Collected data entries

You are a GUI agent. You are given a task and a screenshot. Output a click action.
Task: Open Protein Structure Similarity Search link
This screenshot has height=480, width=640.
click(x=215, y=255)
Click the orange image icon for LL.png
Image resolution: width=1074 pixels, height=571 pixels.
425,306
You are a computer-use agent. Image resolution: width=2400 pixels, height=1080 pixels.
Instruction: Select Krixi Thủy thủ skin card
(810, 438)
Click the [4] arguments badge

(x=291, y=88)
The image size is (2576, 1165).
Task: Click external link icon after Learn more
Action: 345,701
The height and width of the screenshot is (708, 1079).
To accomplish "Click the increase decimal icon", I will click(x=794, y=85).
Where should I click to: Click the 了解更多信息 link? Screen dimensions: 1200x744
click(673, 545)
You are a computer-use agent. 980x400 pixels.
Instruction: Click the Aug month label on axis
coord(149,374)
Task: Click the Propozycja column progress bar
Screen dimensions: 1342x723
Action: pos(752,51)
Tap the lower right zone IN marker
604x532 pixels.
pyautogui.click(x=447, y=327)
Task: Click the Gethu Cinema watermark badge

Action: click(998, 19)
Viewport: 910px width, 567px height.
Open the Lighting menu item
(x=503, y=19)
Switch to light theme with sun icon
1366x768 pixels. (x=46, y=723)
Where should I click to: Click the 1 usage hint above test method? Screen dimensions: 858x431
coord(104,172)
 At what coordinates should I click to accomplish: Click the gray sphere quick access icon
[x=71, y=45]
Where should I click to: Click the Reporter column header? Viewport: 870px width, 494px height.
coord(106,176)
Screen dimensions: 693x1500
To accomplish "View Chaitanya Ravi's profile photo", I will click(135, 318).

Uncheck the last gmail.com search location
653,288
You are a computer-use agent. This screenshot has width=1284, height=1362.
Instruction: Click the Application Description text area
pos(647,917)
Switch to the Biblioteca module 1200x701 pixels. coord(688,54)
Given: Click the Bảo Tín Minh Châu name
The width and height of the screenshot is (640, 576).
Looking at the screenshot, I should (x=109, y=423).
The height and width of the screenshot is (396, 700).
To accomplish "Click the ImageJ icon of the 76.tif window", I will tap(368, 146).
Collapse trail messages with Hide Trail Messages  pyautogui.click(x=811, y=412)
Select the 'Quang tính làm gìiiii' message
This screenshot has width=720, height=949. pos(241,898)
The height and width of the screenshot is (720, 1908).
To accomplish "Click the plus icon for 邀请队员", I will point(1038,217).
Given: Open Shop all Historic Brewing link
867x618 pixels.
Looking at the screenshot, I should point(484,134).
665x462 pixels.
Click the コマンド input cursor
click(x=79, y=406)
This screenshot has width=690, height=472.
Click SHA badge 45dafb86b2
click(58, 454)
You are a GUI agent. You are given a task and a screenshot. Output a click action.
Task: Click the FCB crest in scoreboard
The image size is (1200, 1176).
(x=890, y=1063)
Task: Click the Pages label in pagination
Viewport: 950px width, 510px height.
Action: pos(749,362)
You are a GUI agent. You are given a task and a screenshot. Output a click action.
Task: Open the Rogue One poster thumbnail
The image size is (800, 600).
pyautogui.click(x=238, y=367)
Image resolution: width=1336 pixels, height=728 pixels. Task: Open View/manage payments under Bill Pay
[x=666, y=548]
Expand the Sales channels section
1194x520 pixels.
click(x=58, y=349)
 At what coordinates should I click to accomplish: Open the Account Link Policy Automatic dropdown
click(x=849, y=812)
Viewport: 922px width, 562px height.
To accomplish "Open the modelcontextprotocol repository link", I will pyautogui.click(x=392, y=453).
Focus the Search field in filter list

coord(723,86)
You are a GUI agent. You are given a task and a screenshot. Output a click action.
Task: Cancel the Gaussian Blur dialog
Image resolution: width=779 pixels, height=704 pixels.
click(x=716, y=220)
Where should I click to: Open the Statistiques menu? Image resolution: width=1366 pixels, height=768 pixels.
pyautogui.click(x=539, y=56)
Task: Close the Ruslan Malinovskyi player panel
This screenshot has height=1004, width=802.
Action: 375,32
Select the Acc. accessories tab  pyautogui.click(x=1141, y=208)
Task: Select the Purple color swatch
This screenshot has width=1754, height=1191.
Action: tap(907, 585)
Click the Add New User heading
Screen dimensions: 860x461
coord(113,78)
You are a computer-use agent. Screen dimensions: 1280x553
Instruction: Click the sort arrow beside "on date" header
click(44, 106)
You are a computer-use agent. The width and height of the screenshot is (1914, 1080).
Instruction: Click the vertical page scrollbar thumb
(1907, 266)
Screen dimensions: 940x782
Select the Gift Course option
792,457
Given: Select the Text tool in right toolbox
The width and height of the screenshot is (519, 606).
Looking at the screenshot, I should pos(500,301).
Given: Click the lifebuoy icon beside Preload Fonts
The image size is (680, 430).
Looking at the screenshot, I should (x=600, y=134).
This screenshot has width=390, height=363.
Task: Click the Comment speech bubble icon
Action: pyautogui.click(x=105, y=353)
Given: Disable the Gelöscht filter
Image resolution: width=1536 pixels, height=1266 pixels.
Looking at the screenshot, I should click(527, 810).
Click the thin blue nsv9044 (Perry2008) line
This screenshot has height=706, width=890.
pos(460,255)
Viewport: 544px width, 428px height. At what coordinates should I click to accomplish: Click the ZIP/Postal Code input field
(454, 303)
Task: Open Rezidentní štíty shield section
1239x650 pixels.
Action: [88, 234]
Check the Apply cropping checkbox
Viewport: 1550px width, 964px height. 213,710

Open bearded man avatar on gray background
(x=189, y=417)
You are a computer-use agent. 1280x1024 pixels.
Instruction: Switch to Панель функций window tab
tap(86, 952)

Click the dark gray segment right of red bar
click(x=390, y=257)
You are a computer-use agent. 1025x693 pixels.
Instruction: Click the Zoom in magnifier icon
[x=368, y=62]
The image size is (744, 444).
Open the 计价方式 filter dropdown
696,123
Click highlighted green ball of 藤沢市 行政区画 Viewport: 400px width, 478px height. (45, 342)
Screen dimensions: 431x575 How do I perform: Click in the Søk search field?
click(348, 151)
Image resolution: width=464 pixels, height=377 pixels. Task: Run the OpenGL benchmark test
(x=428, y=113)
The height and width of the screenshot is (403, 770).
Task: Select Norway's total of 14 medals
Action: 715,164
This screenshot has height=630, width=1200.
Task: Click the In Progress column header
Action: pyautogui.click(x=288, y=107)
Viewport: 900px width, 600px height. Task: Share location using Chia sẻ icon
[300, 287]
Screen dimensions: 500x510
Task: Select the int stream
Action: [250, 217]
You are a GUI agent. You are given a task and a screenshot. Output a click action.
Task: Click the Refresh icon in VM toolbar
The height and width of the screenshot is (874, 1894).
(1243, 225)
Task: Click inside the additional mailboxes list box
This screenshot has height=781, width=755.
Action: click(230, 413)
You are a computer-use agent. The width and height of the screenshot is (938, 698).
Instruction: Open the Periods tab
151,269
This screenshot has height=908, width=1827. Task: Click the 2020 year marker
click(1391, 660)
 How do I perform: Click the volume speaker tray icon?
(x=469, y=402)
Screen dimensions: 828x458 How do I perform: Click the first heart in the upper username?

EXERCISE DESCRIPTION
Each record above is to be written out again, without any change.

RESPONSE FOR THIS EXERCISE
You are a GUI agent. You are given a task and a screenshot. Output a click action.
Task: Open Protein Structure Similarity Search link
This screenshot has height=480, width=640.
click(x=215, y=255)
Click the orange image icon for LL.png
Image resolution: width=1074 pixels, height=571 pixels.
425,306
You are a computer-use agent. Image resolution: width=2400 pixels, height=1080 pixels.
Instruction: Select Krixi Thủy thủ skin card
(810, 438)
Click the [4] arguments badge

(x=291, y=88)
The image size is (2576, 1165).
Task: Click external link icon after Learn more
Action: 345,701
The height and width of the screenshot is (708, 1079).
To accomplish "Click the increase decimal icon", I will click(x=794, y=85).
Where should I click to: Click the 了解更多信息 link? Screen dimensions: 1200x744
click(673, 545)
You are a computer-use agent. 980x400 pixels.
Instruction: Click the Aug month label on axis
coord(149,374)
Task: Click the Propozycja column progress bar
Screen dimensions: 1342x723
Action: pos(752,51)
Tap the lower right zone IN marker
604x532 pixels.
pyautogui.click(x=447, y=327)
Task: Click the Gethu Cinema watermark badge

Action: click(998, 19)
Viewport: 910px width, 567px height.
Open the Lighting menu item
(x=503, y=19)
Switch to light theme with sun icon
1366x768 pixels. (x=46, y=723)
Where should I click to: Click the 1 usage hint above test method? Screen dimensions: 858x431
coord(104,172)
 At what coordinates should I click to accomplish: Click the gray sphere quick access icon
[x=71, y=45]
Where should I click to: Click the Reporter column header? Viewport: 870px width, 494px height.
coord(106,176)
Screen dimensions: 693x1500
To accomplish "View Chaitanya Ravi's profile photo", I will click(135, 318).

Uncheck the last gmail.com search location
653,288
You are a computer-use agent. This screenshot has width=1284, height=1362.
Instruction: Click the Application Description text area
pos(647,917)
Switch to the Biblioteca module 1200x701 pixels. coord(688,54)
Given: Click the Bảo Tín Minh Châu name
The width and height of the screenshot is (640, 576).
Looking at the screenshot, I should (x=109, y=423).
The height and width of the screenshot is (396, 700).
To accomplish "Click the ImageJ icon of the 76.tif window", I will tap(368, 146).
Collapse trail messages with Hide Trail Messages  pyautogui.click(x=811, y=412)
Select the 'Quang tính làm gìiiii' message
This screenshot has width=720, height=949. pos(241,898)
The height and width of the screenshot is (720, 1908).
To accomplish "Click the plus icon for 邀请队员", I will point(1038,217).
Given: Open Shop all Historic Brewing link
867x618 pixels.
Looking at the screenshot, I should point(484,134).
665x462 pixels.
Click the コマンド input cursor
click(x=79, y=406)
This screenshot has width=690, height=472.
Click SHA badge 45dafb86b2
click(58, 454)
You are a GUI agent. You are given a task and a screenshot. Output a click action.
Task: Click the FCB crest in scoreboard
The image size is (1200, 1176).
(x=890, y=1063)
Task: Click the Pages label in pagination
Viewport: 950px width, 510px height.
Action: pos(749,362)
You are a GUI agent. You are given a task and a screenshot. Output a click action.
Task: Open the Rogue One poster thumbnail
The image size is (800, 600).
pyautogui.click(x=238, y=367)
Image resolution: width=1336 pixels, height=728 pixels. Task: Open View/manage payments under Bill Pay
[x=666, y=548]
Expand the Sales channels section
1194x520 pixels.
click(x=58, y=349)
 At what coordinates should I click to accomplish: Open the Account Link Policy Automatic dropdown
click(x=849, y=812)
Viewport: 922px width, 562px height.
To accomplish "Open the modelcontextprotocol repository link", I will pyautogui.click(x=392, y=453).
Focus the Search field in filter list

coord(723,86)
You are a GUI agent. You are given a task and a screenshot. Output a click action.
Task: Cancel the Gaussian Blur dialog
Image resolution: width=779 pixels, height=704 pixels.
click(x=716, y=220)
Where should I click to: Open the Statistiques menu? Image resolution: width=1366 pixels, height=768 pixels.
pyautogui.click(x=539, y=56)
Task: Close the Ruslan Malinovskyi player panel
This screenshot has height=1004, width=802.
Action: 375,32
Select the Acc. accessories tab  pyautogui.click(x=1141, y=208)
Task: Select the Purple color swatch
This screenshot has width=1754, height=1191.
Action: tap(907, 585)
Click the Add New User heading
Screen dimensions: 860x461
coord(113,78)
You are a computer-use agent. Screen dimensions: 1280x553
Instruction: Click the sort arrow beside "on date" header
click(44, 106)
You are a computer-use agent. The width and height of the screenshot is (1914, 1080).
Instruction: Click the vertical page scrollbar thumb
(1907, 266)
Screen dimensions: 940x782
Select the Gift Course option
792,457
Given: Select the Text tool in right toolbox
The width and height of the screenshot is (519, 606).
Looking at the screenshot, I should pos(500,301).
Given: Click the lifebuoy icon beside Preload Fonts
The image size is (680, 430).
Looking at the screenshot, I should (x=600, y=134).
This screenshot has width=390, height=363.
Task: Click the Comment speech bubble icon
Action: pyautogui.click(x=105, y=353)
Given: Disable the Gelöscht filter
Image resolution: width=1536 pixels, height=1266 pixels.
Looking at the screenshot, I should click(527, 810).
Click the thin blue nsv9044 (Perry2008) line
This screenshot has height=706, width=890.
pos(460,255)
Viewport: 544px width, 428px height. At what coordinates should I click to accomplish: Click the ZIP/Postal Code input field
(454, 303)
Task: Open Rezidentní štíty shield section
1239x650 pixels.
Action: [88, 234]
Check the Apply cropping checkbox
Viewport: 1550px width, 964px height. 213,710

Open bearded man avatar on gray background
(x=189, y=417)
You are a computer-use agent. 1280x1024 pixels.
Instruction: Switch to Панель функций window tab
tap(86, 952)

Click the dark gray segment right of red bar
click(x=390, y=257)
You are a computer-use agent. 1025x693 pixels.
Instruction: Click the Zoom in magnifier icon
[x=368, y=62]
The image size is (744, 444).
Open the 计价方式 filter dropdown
696,123
Click highlighted green ball of 藤沢市 行政区画 Viewport: 400px width, 478px height. (45, 342)
Screen dimensions: 431x575 How do I perform: Click in the Søk search field?
click(348, 151)
Image resolution: width=464 pixels, height=377 pixels. Task: Run the OpenGL benchmark test
(x=428, y=113)
The height and width of the screenshot is (403, 770).
Task: Select Norway's total of 14 medals
Action: 715,164
This screenshot has height=630, width=1200.
Task: Click the In Progress column header
Action: pyautogui.click(x=288, y=107)
Viewport: 900px width, 600px height. Task: Share location using Chia sẻ icon
[300, 287]
Screen dimensions: 500x510
Task: Select the int stream
Action: [250, 217]
You are a GUI agent. You are given a task and a screenshot. Output a click action.
Task: Click the Refresh icon in VM toolbar
The height and width of the screenshot is (874, 1894).
(1243, 225)
Task: Click inside the additional mailboxes list box
This screenshot has height=781, width=755.
Action: click(230, 413)
You are a computer-use agent. The width and height of the screenshot is (938, 698).
Instruction: Open the Periods tab
151,269
This screenshot has height=908, width=1827. Task: Click the 2020 year marker
click(1391, 660)
 How do I perform: Click the volume speaker tray icon?
(x=469, y=402)
Screen dimensions: 828x458 How do I perform: Click the first heart in the upper username?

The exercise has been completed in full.